Format the rows beginning with the line containing "Image resolution: width=1568" and ending with the line containing "(1479, 102)" as a numbered list, leaving out any blank lines.
=== RECORDS SHOWN ===
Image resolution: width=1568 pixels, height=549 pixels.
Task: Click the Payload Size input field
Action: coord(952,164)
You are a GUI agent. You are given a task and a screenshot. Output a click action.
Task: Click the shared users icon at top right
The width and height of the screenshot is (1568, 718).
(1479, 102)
===
=== RECORDS SHOWN ===
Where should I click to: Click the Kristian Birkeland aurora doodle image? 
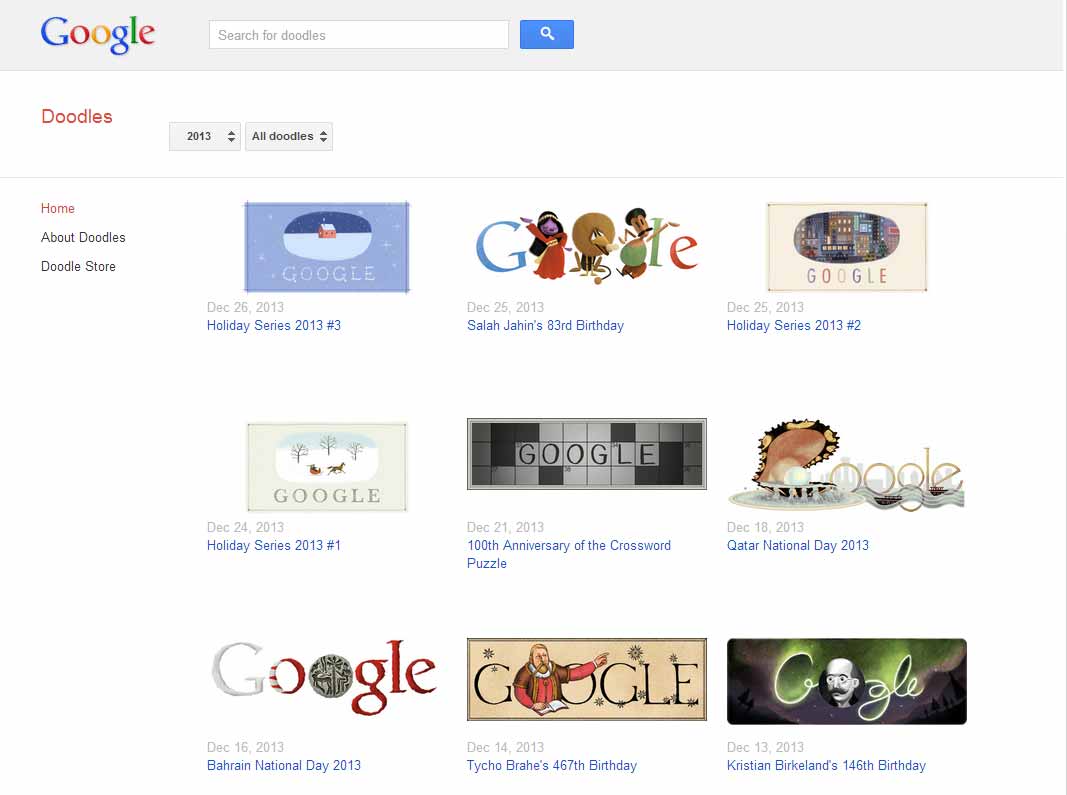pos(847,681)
===
● THE RESPONSE
1. Image resolution: width=1568 pixels, height=549 pixels.
2. Task: Click the Payload Size input field
3. Action: coord(952,164)
4. You are a GUI agent. You are given a task and a screenshot. Output a click action.
5. Task: Click the shared users icon at top right
6. The width and height of the screenshot is (1568, 718).
7. (1479, 102)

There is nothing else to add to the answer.